Passage shown =
-- Opening Marker --

X.2 Intended use of FCC ULS data in this project¶
Where FCC ULS records are used, their use will be bounded to the following purposes:
- Sampling frame construction (e.g., defining the population of interest and stratification variables such as broad geography or license class).
- Outreach operations (e.g., mailing invitations or providing an invitation channel for participation).
- Aggregate benchmarking (e.g., ensuring results are interpreted against the distribution of the broader population).
FCC ULS data will not be used to:
- identify or target individuals for non-research communications,
- create or distribute a new list of licensees,
- publish person-level findings or case studies derived from ULS.
X.3 Operational design: separation of outreach from analysis¶
To reduce privacy risk and avoid unnecessary handling of personally identifying information (PII) by the research team, this project will implement a functional separation between outreach operations and analysis.

-- Closing Marker --

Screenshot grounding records

-- Opening Marker --

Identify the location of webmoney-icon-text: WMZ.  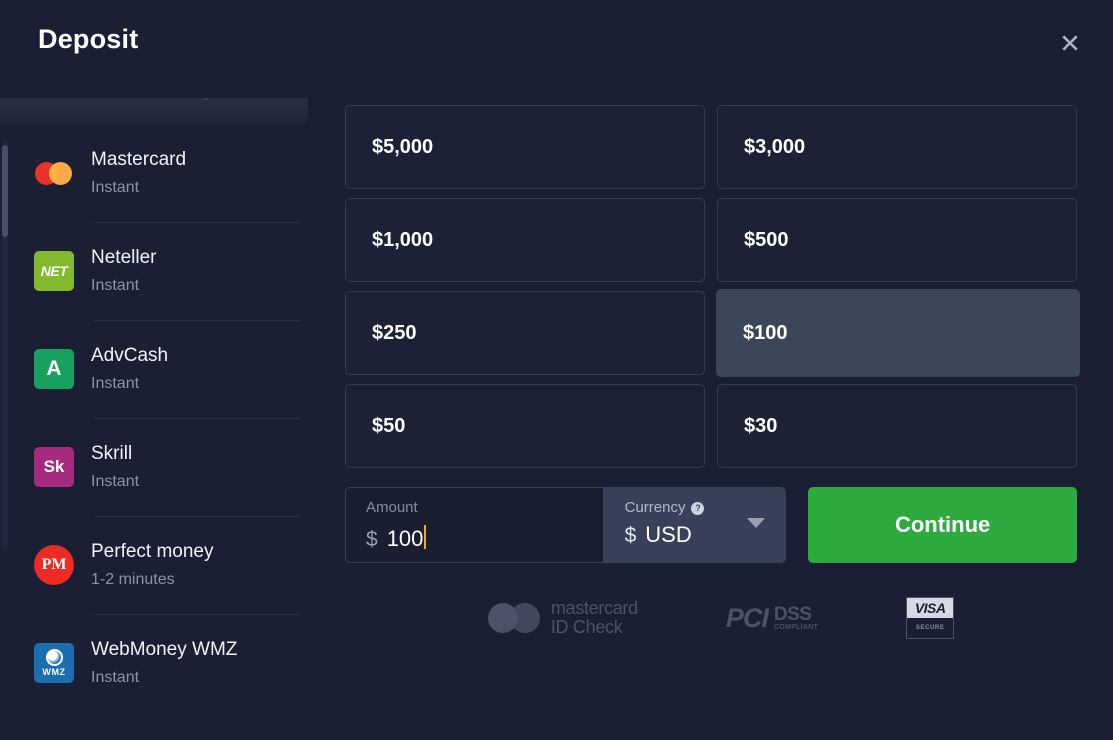
(54, 672). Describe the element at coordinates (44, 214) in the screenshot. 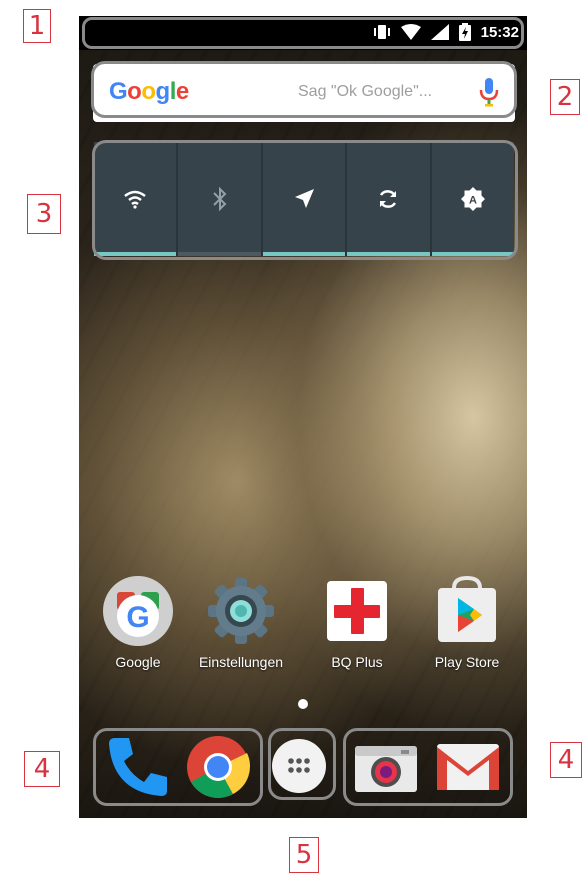

I see `callout-3: 3` at that location.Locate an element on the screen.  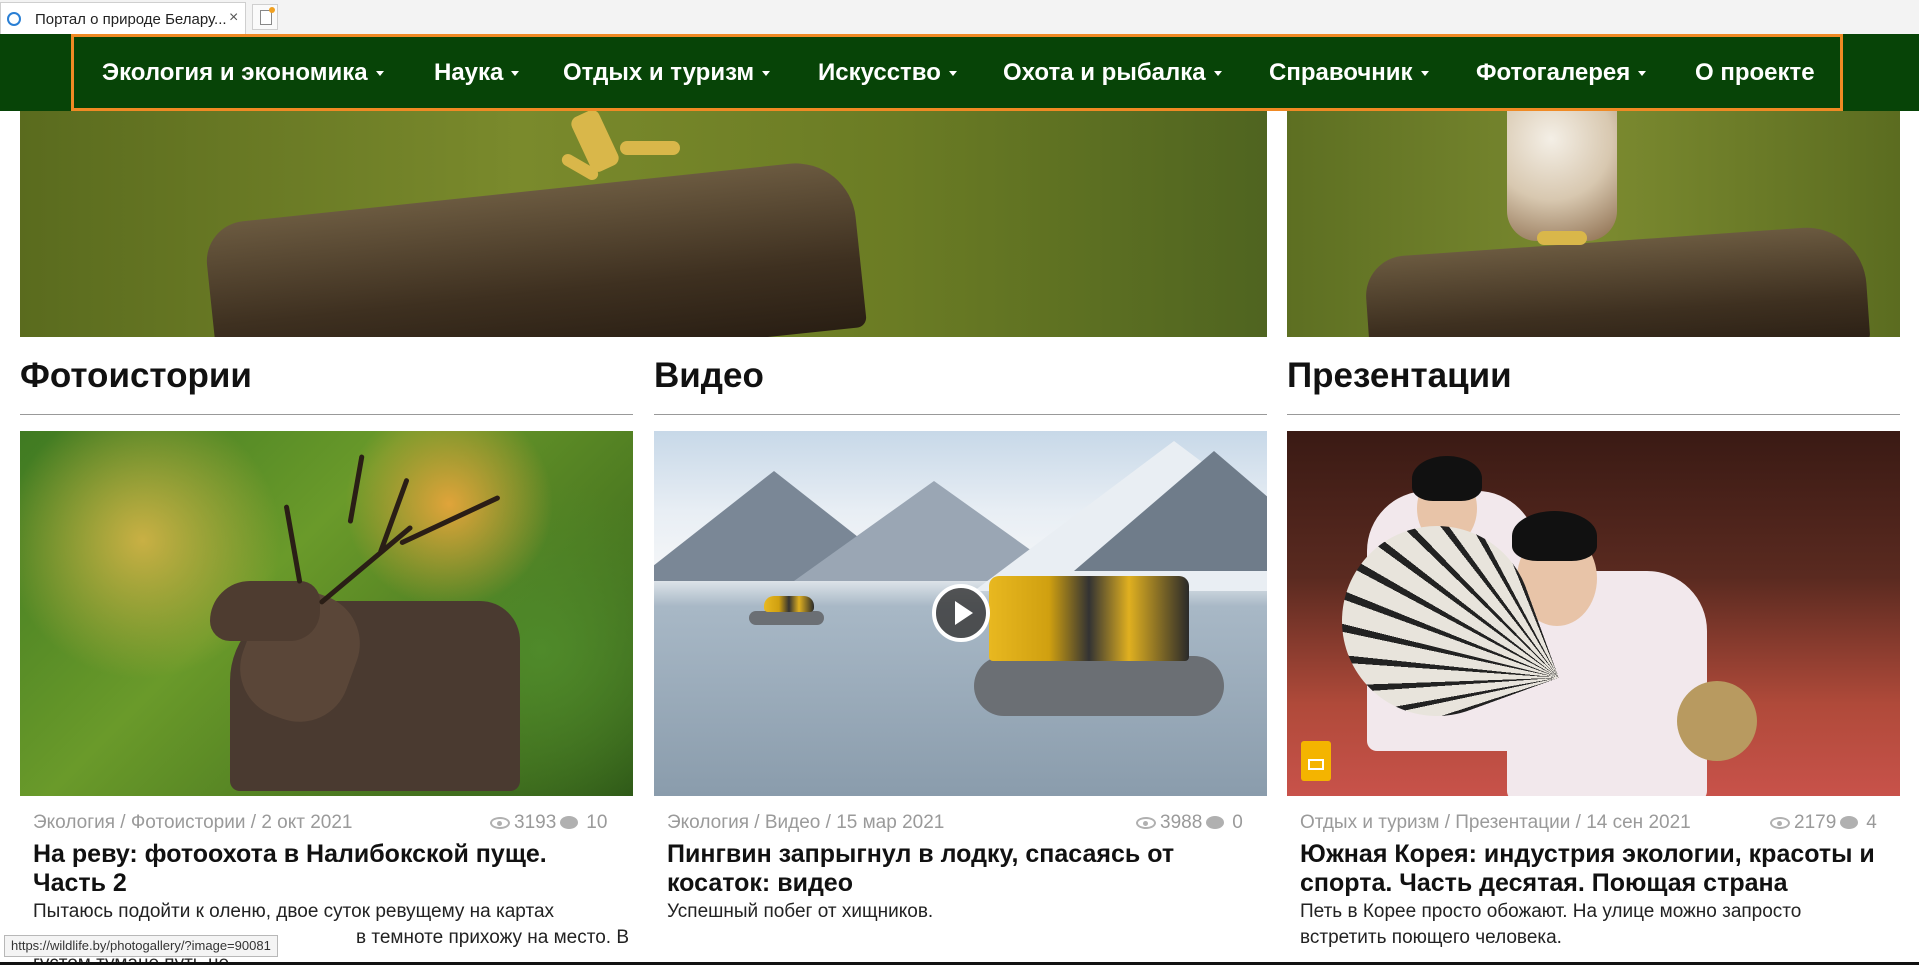
nav-item-hunting-fishing: Охота и рыбалка is located at coordinates (1112, 73).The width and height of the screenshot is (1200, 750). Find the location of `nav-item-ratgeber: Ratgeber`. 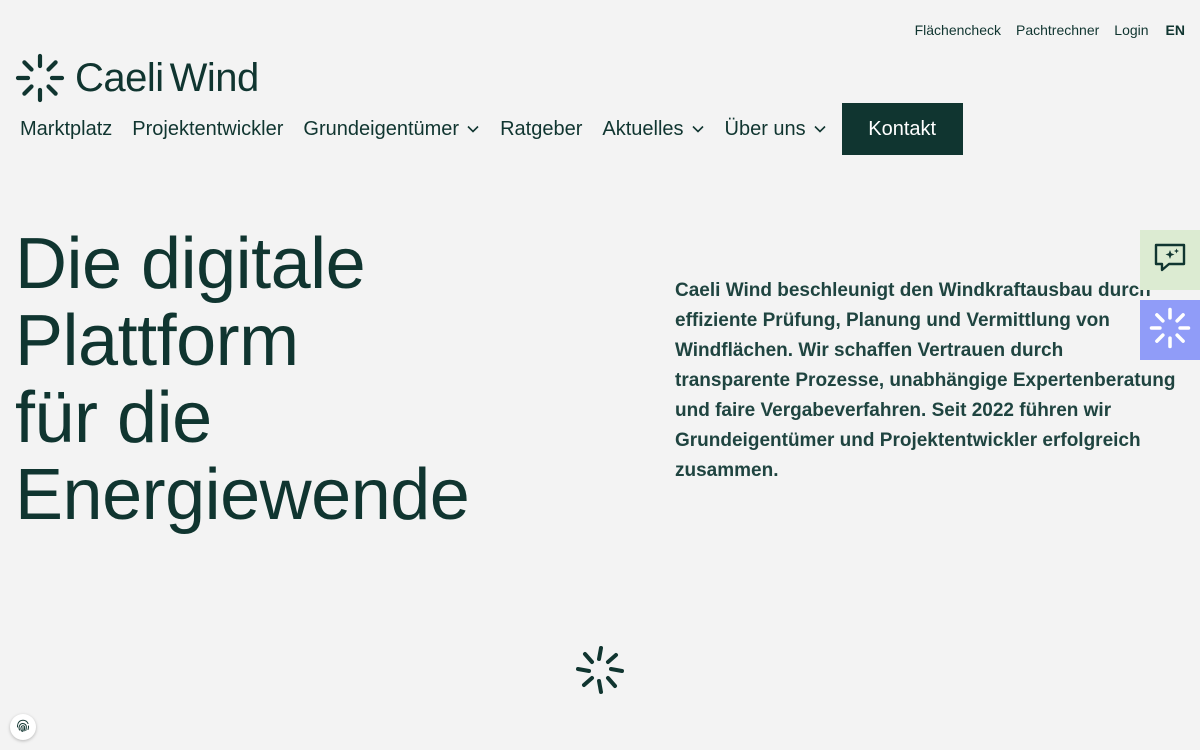

nav-item-ratgeber: Ratgeber is located at coordinates (541, 130).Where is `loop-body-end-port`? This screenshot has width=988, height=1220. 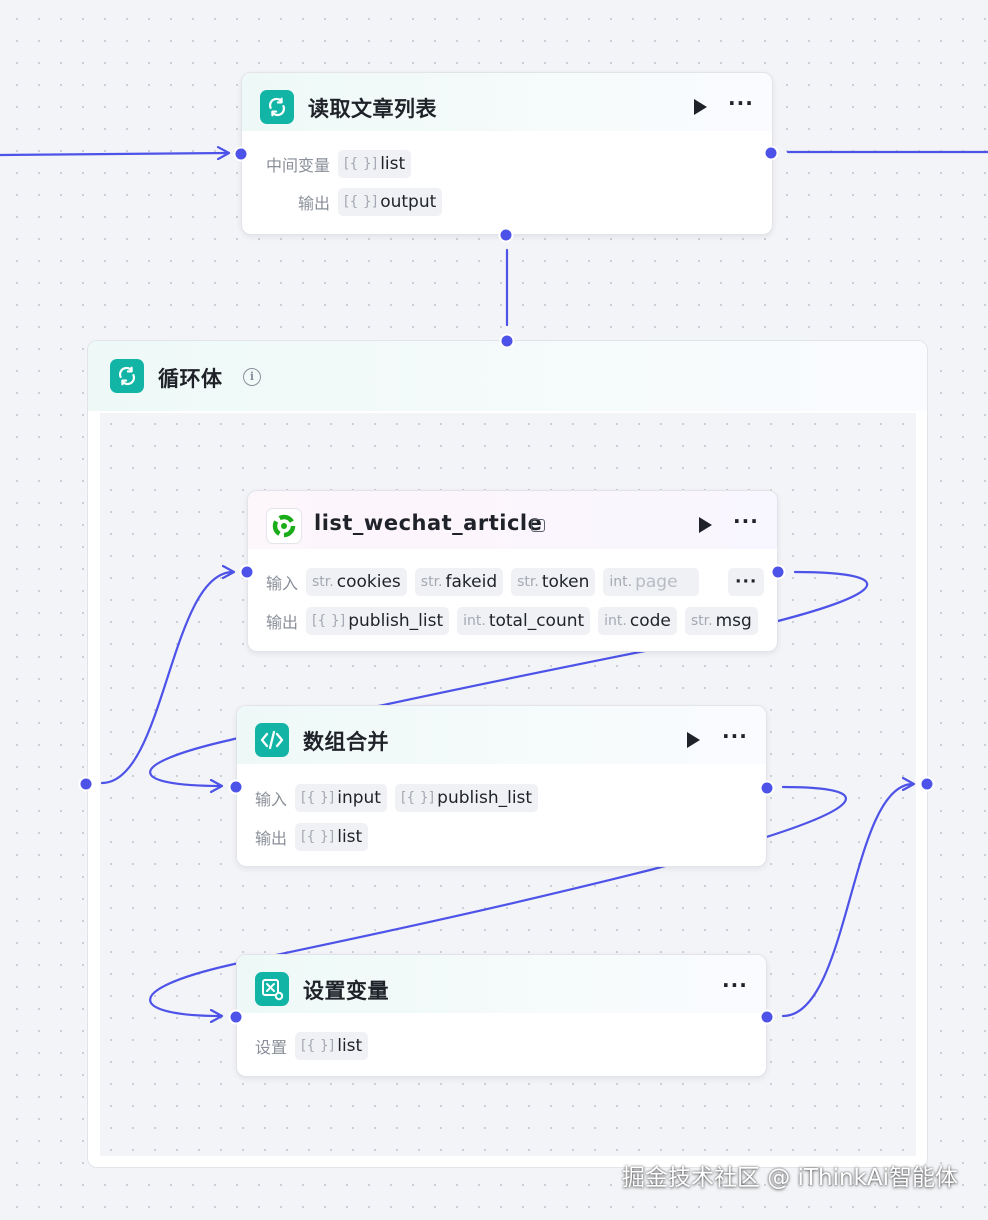 loop-body-end-port is located at coordinates (927, 784).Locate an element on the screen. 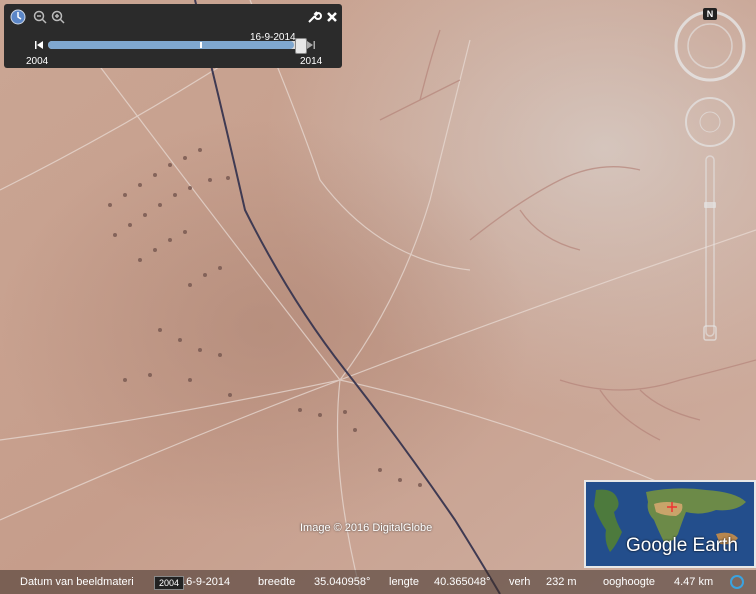  clock-icon is located at coordinates (18, 17).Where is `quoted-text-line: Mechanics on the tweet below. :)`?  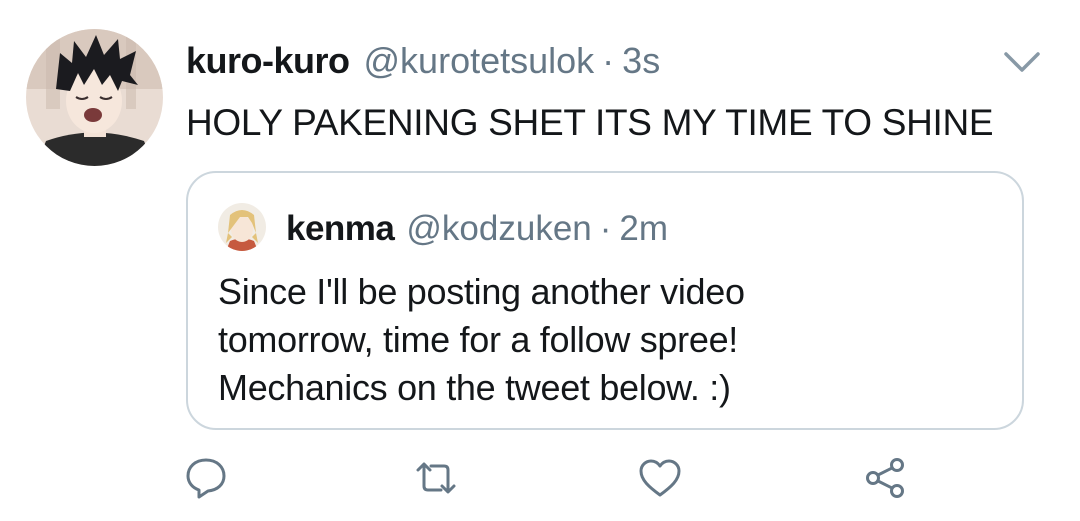
quoted-text-line: Mechanics on the tweet below. :) is located at coordinates (474, 388).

-- Closing Marker --

Prompt = Continue the passage on FCC ULS data use, starting right after its last sentence.

Answer =
X.3.1 Outreach operations (controlled handling of identifiers)¶
If a mail-to-web or similar outreach approach is used:
- Outreach may be executed by a bonded mail house or survey operations vendor, or via a tightly controlled internal function, using only the fields necessary to deliver invitations.
- Access to direct identifiers will be restricted to a small number of authorized personnel with a defined role.
- The outreach function will generate a random response identifier (RID) for each invitee. The RID will be used to track response status without exposing identity to analysts.
X.3.2 Analysis dataset (de-identified)¶
The analysis dataset provided to researchers will exclude direct identifiers and will contain only:
- the RID,
- response data,
- minimal stratification tags required for weighting and interpretation (e.g., license class, broad geography bucket, years-since-grant bucket), and
- project-specific variables collected through the research instrument.
Direct identifiers will not be used in analysis except in rare cases where required for operations (e.g., deduplication), and then only within the controlled outreach function.
X.4 Data elements: allowed vs. disallowed¶
This project will adopt clear rules about what data may be retained in each environment.
X.4.1 Allowed in the outreach environment (minimum necessary)¶
Only data required to contact invitees and manage fieldwork, such as:
- name (if needed for mailing),
- postal address (if mailing),
- and minimal sampling attributes required to manage stratification.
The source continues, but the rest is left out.